# How the heck do you transport a Valkyrie?!?



## TheGrunt (Feb 5, 2010)

So we all know the IG Valkyries and Vendettas are great transports, but how does one go about transporting _them_?

If you've got any great ideas for safe, reliable and relatively inexpensive transport options for Valkyries, horde armies, sentinels, or any other awkward to move models, please post them here! 

Thanks!


----------



## torealis (Dec 27, 2006)

Leave off the wings.


----------



## fynn (Sep 19, 2008)

leave off the wings, or order a custom tray from here
http://www.krmulticase.com/customcutint.html
scoll down till you see the tray, and it should be priced in us dollars. ive ordered one myself, and should be here later this week, so will give a quick review of it and with pics


----------



## bobss (May 18, 2008)

Although totally off-topic, Im wondering what you _actually_ use to transport a Valkyrie/Vendetta. Are they even capable of making planet fall themselves? or do reasonable numbers dock within a larger vessel, in turn making its way towards the naval vessel in orbit? 
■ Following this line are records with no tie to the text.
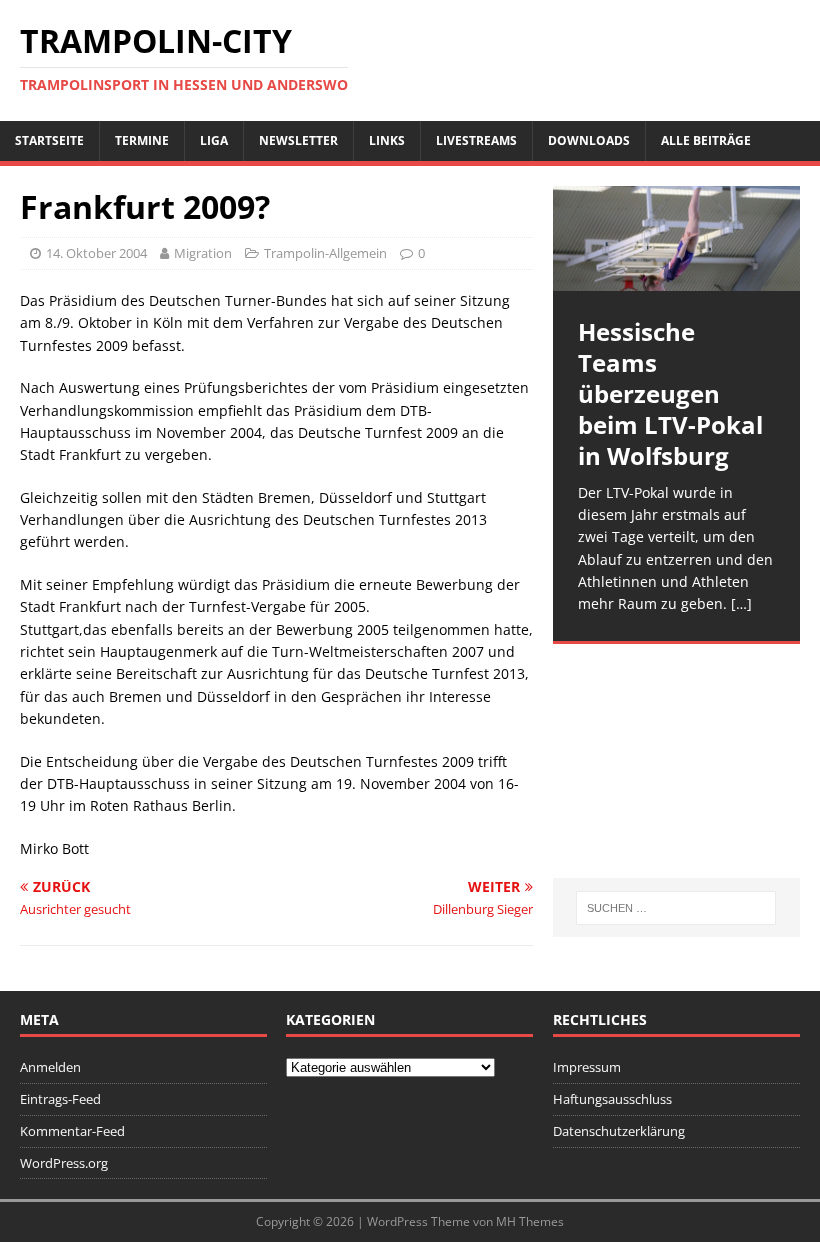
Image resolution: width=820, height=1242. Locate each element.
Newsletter (298, 140)
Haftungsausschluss (612, 1099)
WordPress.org (64, 1163)
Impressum (587, 1067)
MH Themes (530, 1221)
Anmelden (50, 1067)
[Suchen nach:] (676, 908)
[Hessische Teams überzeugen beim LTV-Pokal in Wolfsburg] (676, 238)
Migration (203, 253)
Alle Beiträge (706, 140)
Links (387, 140)
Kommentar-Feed (72, 1131)
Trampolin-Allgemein (325, 253)
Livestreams (476, 140)
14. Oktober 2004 (96, 253)
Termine (142, 140)
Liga (214, 140)
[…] (741, 603)
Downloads (589, 140)
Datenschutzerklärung (619, 1131)
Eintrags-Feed (60, 1099)
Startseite (49, 140)
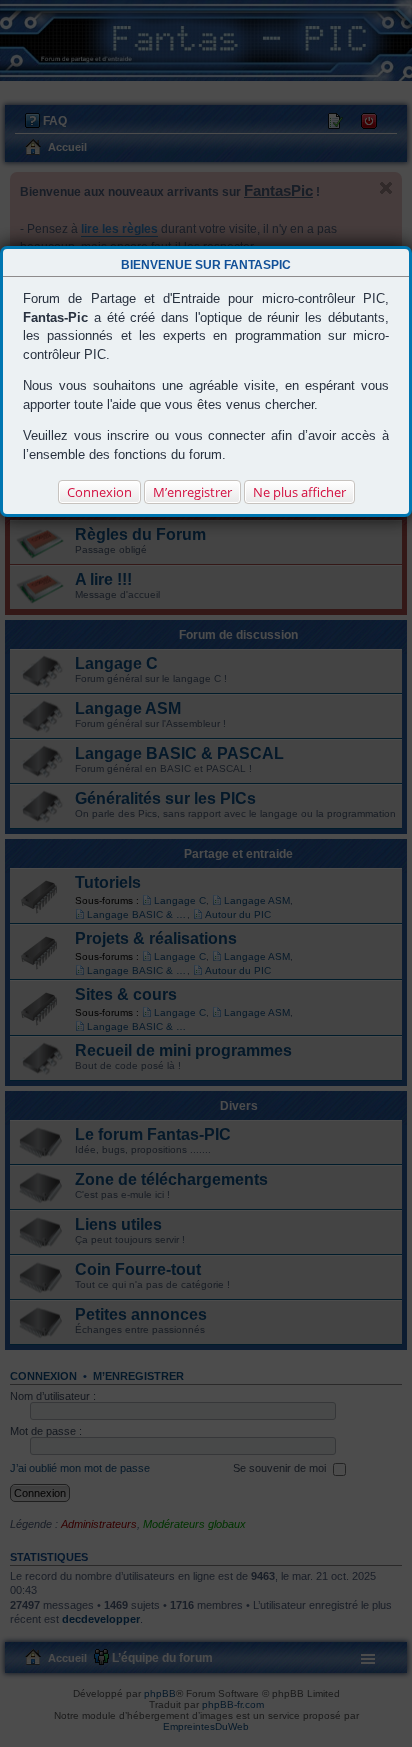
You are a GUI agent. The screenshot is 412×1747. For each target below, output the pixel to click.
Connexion (99, 492)
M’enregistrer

(Always found the Imperial Navy the most interesting part of 40k... shame the BFG minatures are out-competed by the crap distributed at Mc Donalds...)


----------



## TheGrunt (Feb 5, 2010)

Thanks all! Look forward to seeing your review fynn.


----------



## fynn (Sep 19, 2008)

hopefully should arrive either tomorrow or thursday, unless the post office (or paypal) fuck up


----------



## HOBO (Dec 7, 2007)

I just bought a sturdy box that's big enough to lay a Valkyrie/Vendetta flat, line it first with bubblewrap, cut a 1" thick piece of Foam to size, lay another one on top, add Foam, and repeat.

I can get 3 models in the one box, safe and secure...the actual model is quite sturdy really, and the fiddly bits are under the wing anyway.


----------



## TheGrunt (Feb 5, 2010)

Yeah, Hobo, I think that's what I'll end up doing too. It'd just be nice if m guard army could all be carried together so I don't have to hire a Sherpa to lug my 2500 Ard boyz list around. :wink: If only there were some way to shrink the models ow temporarily... 

A shrink ray. Yeah! Oh Dr. Horrible...!


----------



## Pedro (Jan 29, 2010)

Magnetize. The solution to all the problems

I have two Rhinos and they can be magically transmuted into almost anything short of a Raider. I don't know how it would fare with a Valkyrie, but I know I am going to try to mag the Storm Harbinger.


----------



## fynn (Sep 19, 2008)

right, finerly got my valk custom tray from KR, and i must say it seems to do the job nicely, heres a few pics of it
the tray unloaded
















now with the valk in, and my tanks awaiting there turn to go to bed
















now on the website, it says the tray is designed to take the LR vanquisher, but the barrels are just a tad to long to fit in the turret slots,
like so:








now with the troop tray in (can carry 20 troops) 








and the vanquisher turret problem solved









now apart from that one issue, i cant find any problems with the case or tray.
now to order a second one for my 4 remainin LRBT's and second valk


----------



## TheGrunt (Feb 5, 2010)

Right-O! Thanks mate! My only problem now is finding a few hundred dollars laying around with which to purchase said transportation device. I've got 4 Valks, and a total of about 12k pts of guard...


----------



## Ensanguined Priest (Feb 11, 2009)

Whats wrong with just carrying it around in your hand, making aeroplane noises?
Would probable help put the fear of the guard into your opponents xD


----------



## fynn (Sep 19, 2008)

lol, i know the feeling, probaly got about 5k of guard, as well as about 5 k of CSM, 3k of WH and about 2K of orks (my daughters army).
the handy thing about those trays is that it can carry the valk, and either 4 LRBTs or 4 chimera's or a mix of the 2 types


----------